FOR BUSINESS. The former Soviet republics of Estonia, Latvia and Lithuania were quick to join NATO and the EU, but Russian influence continues, notably through common infrastructure and large Russian-speaking populations. The Baltic states are trying to decouple from the former, but it will take time and money. They are trying to manage the latter, but curbing citizenship rights risks breaking European law. Russia will be keen to point out perceived hypocrisy.
With the brevity of a media digest, but the depth of an intelligence assessment, Daily Assessment goes beyond the news to outline the implications.
CAMBODIA. THAILAND. Old wine, new bottles.
A new generation emerges within the same old clique.
King Norodom Sihamoni formally appointed Prime Minister Hun Sen's son, Hun Manet, as Cambodia's leader on Monday. The same day, Pheu Thai, runner-up in Thailand's elections, announced an alliance with a conservative bloc.
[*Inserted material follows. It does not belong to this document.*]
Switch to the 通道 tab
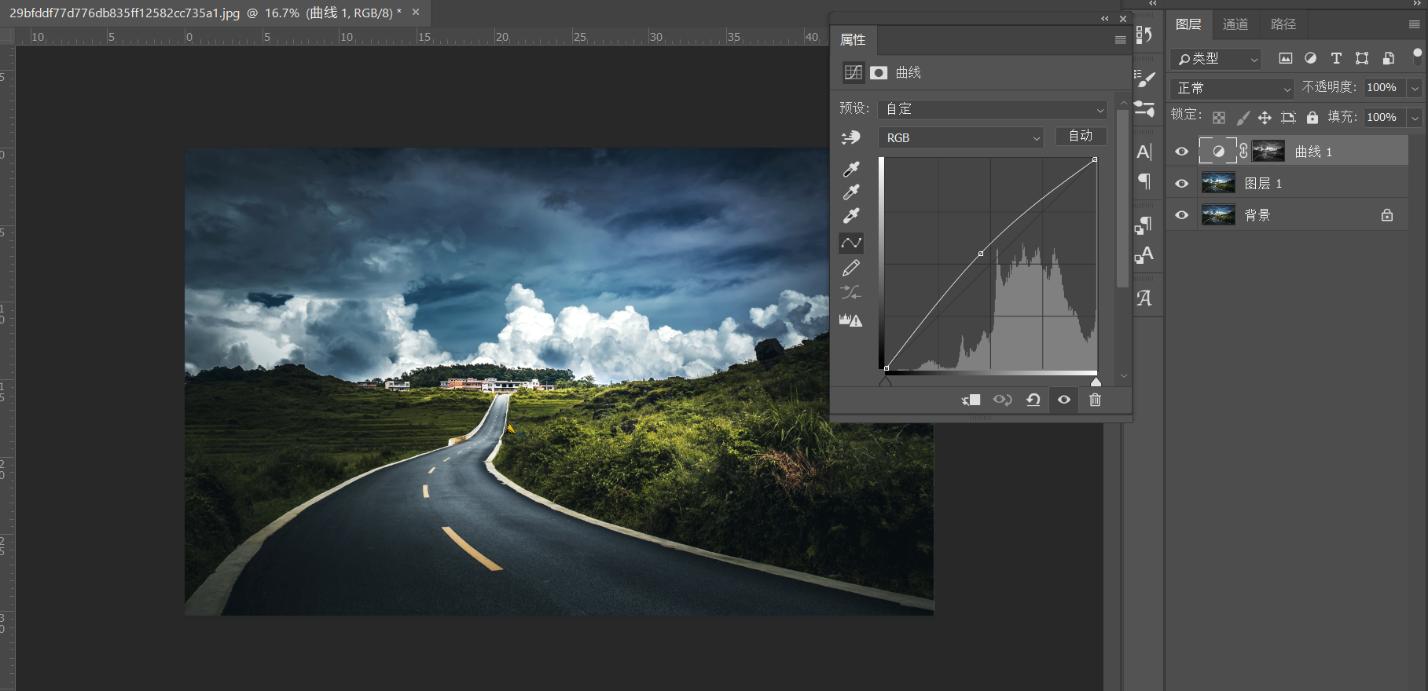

INTELLIGENCE. Cambodia’s transition was no surprise, but for voters in Thailand, the coalition between Pheu Thai and the Bhumjaithai Party spells an end to three months of political horse-trading and any hopes for reform under Move Forward, which won the most votes. By joining Bhumjaithai, Pheu Thai, the party of sibling former prime ministers Thaksin and Yingluk Shinawatra (deposed by coups in 2006 and 2011), is now firmly of the establishment.
FOR BUSINESS. Thailand's next prime minister will now presumably be Thaksin's daughter Paetongtarn Shinawatra. Though a successful businesswoman and member of the Millennial generation, she is nonetheless expected to entrench the status quo. Hun Manet, on the other hand, could be a sheep in wolf's clothing. Though a military general and dynast, he is understood to want reforms and better ties with the West, unlike his father, who has relied on Beijing.
LEBANON. Danger zone.
Gulf states tell their citizens to leave Beirut.
The UAE joined Saudi Arabia, Kuwait, Qatar and others on Sunday, in warning its citizens not to travel to Lebanon. Clashes between rival Palestinian factions at the Ain al-Hilweh refugee camp broke out last week, killing 13.
INTELLIGENCE. Lebanon’s relations with the Gulf have never been easy. In 2017, Lebanon's prime minister was detained in Saudi Arabia and forced to resign on state television (he later recanted and served three more years). In 2021, relations were frozen over disagreements on Yemen, religion and drugs. This time, the problem may simply be that Lebanon, which has technically been without a government for a year, has become too unsettled, and too unsafe.
FOR BUSINESS. Sending the army into Ain al-Hilweh, which traditionally runs itself, was seen by many as a crisis point in a country where crisis has no meaning. It is hard to predict where things will settle – Lebanon’s descent into religious fiefdoms has left it largely ungoverned – but we may be witnessing a strategic Saudi exit, which could vacate the space for Iran (as was the case pre-2005), and would follow a pattern recently established in Syria and Yemen.